Cercando un’Italia migliore

Forse quello che una volta si chiamava impegno politico dei cattolici, oggi dovrebbe partire dalla reale condizione (fisica e spirituale) degli italiani.

In Italia molti parlano di cosa farà la politica o di come sarà il tempo. Se al mare è meglio mangiare una fetta di anguria o bere un thé freddo (ma non troppo). Intanto, c’è gente che non esce più di casa. Ci sono persone che finiscono la loro giornata, spesso ancora prima di averla iniziata. Come esistono (da sempre) i lavori usuranti, esistono anche i riposi usuranti. Abbiamo migliaia di pensionati in buona salute, a cui nessuno sa più cosa chiedere. Milioni di giovani senza lavoro e senza speranze. La sfiducia di molti italiani naturalmente non preoccupa nessuno perché gli sfiduciati, di solito, non danno fastidio. Anzi, forse uno dei motivi dell’assenza di conflitto sociale nel nostro Paese è dato dalla sfiducia e dalla paura. La Rete sta creando un mondo di solitari, che aspettano ogni giorno una parola che non arriva, come tanti Godot davanti allo schermo. Pensiamoci: qual è il primo e l’ultimo gesto della nostra giornata? Semplice, controllare le notifiche sul cellulare. E quello che una volta si chiamava mondo “reale”, oggi è un deserto. Uno dei pochi luoghi dove oggi si fa ancora vita sociale, sono i ristoranti. Che visti da fuori sembrano tanti acquari, dove ogni cliente è un pesciolino.

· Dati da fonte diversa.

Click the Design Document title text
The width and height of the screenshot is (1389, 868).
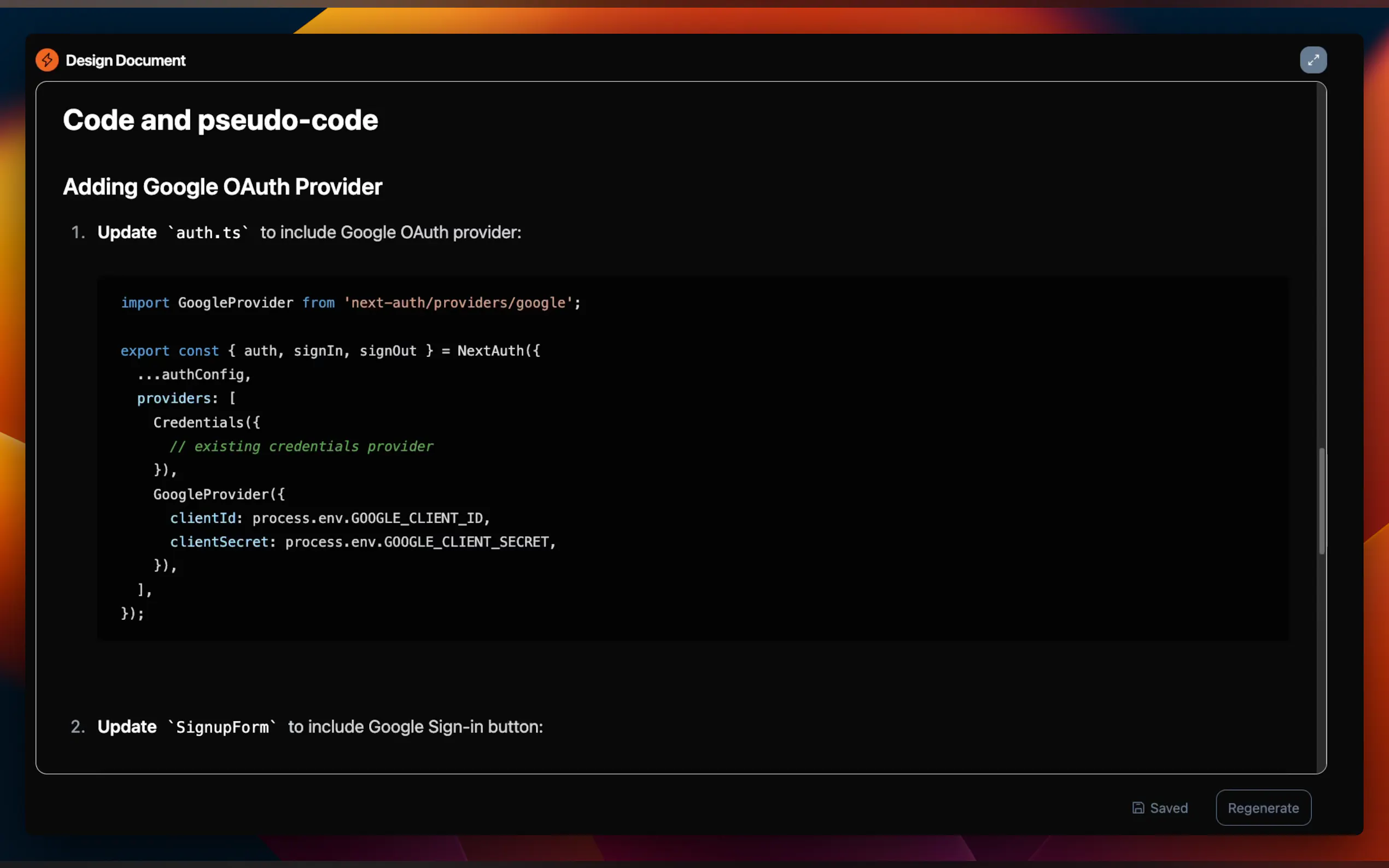coord(125,60)
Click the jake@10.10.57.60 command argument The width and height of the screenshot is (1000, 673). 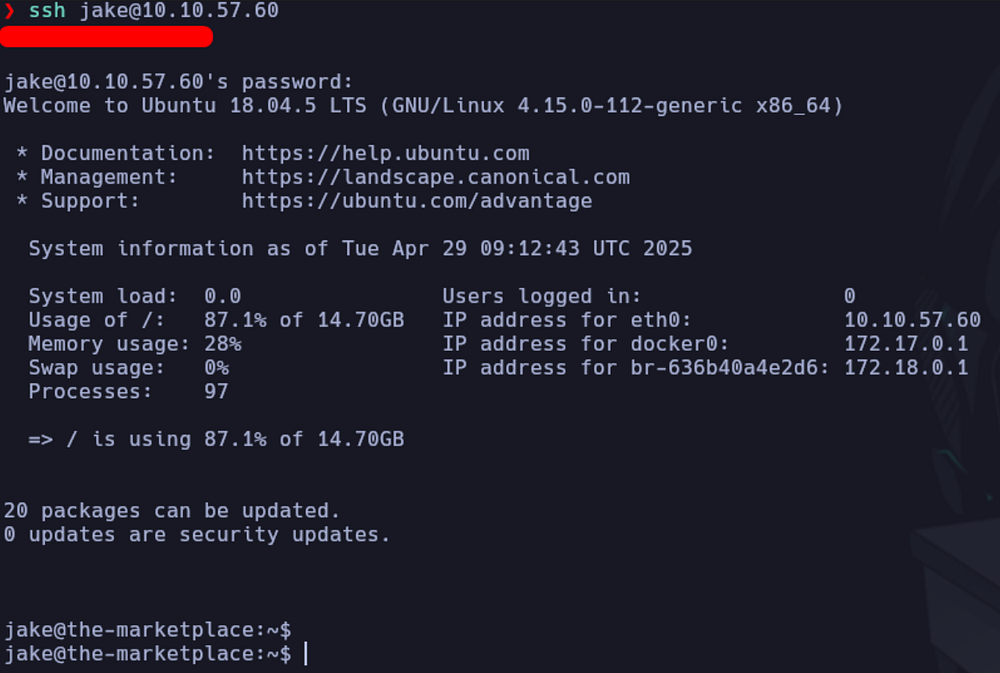179,10
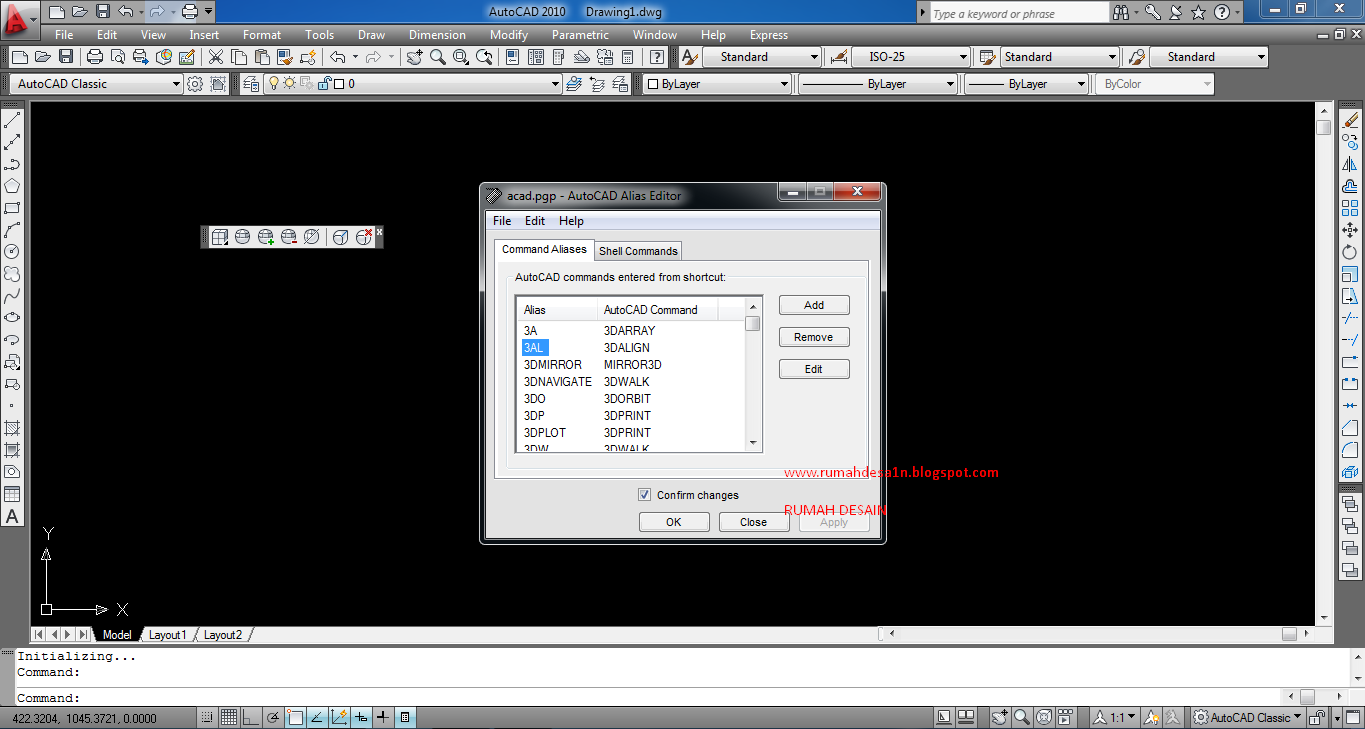Uncheck the Confirm changes checkbox
The height and width of the screenshot is (729, 1365).
(645, 494)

In realtà nessuno sembra preoccuparsi, seriamente, di una situazione del genere. Il Governo è impegnato da mesi in esercizi di ragioneria finanziaria, perché per l’Europa di oggi sembra che la vita di una nazione passi tutta attraverso il pareggio di bilancio. Due persone intelligenti, come Mario Monti e Matteo Renzi, hanno scritto due lettere al “Corriere della Sera”, rivendicando ciascuno il primato del proprio Governo, essendo riusciti a fare brillantemente “i compiti a casa”.

Forse in una situazione del genere, almeno gli intellettuali dovrebbero lanciare un segnale d’allarme. In realtà, prevale l’antica abitudine alla viltà e alla furbizia. Si preferisce non prendere posizione. Non mi riferisco al fatto di scrivere un editoriale o un articolo di commento su un grande quotidiano ma anche alla semplice discussione al bar. Oggi la parola è passata a chi ha ben poco da dire. E il segreto sta nel fatto che questi si rivolgono a un pubblico che ha poca voglia di starli a sentire. Perché, ad esempio, il filosofo Massimo Cacciari ripete in televisione, quasi ogni sera, le stesse cose? In questo modo, ogni fesseria è sempre viva e vegeta, mentre l’uso del “pensiero lungo” (come direbbe Ciriaco de Mita) sembra quasi un esercizio per presuntuosi.

Forse quello che una volta si chiamava impegno politico dei cattolici, oggi dovrebbe partire dalla reale condizione (fisica e spirituale) degli italiani. Da questo punto di vista, il Governo giallo-verde sembra assai lontano dal poter svolgere un qualunque lavoro di politica culturale, orientato al “bene comune”. E’ in corso una sorta di “rottamazione della cultura” di cui nessuno si sta occupando seriamente. La prevalenza di termini inglesi nel linguaggio corrente (rispetto all’uso dei sinonimi italiani) è imbarazzante. Conta solo lo “spread”, dato dal “sentiment” del “contest”. Solo Papa Francesco cerca, per quello che può, di riattaccare i fili della luce, delle nostre coscienze.

Oggi la contesa non è più tra destra e sinistra, tra l’una e l’altra cultura politica, ma tra tirchi e generosi, tra cinici e appassionati. Nessuno sa come andrà a finire, certamente l’esito non dipenderà dall’attuale Governo. Dipenderà da ognuno di noi e dai progetti che sapremo realizzare insieme.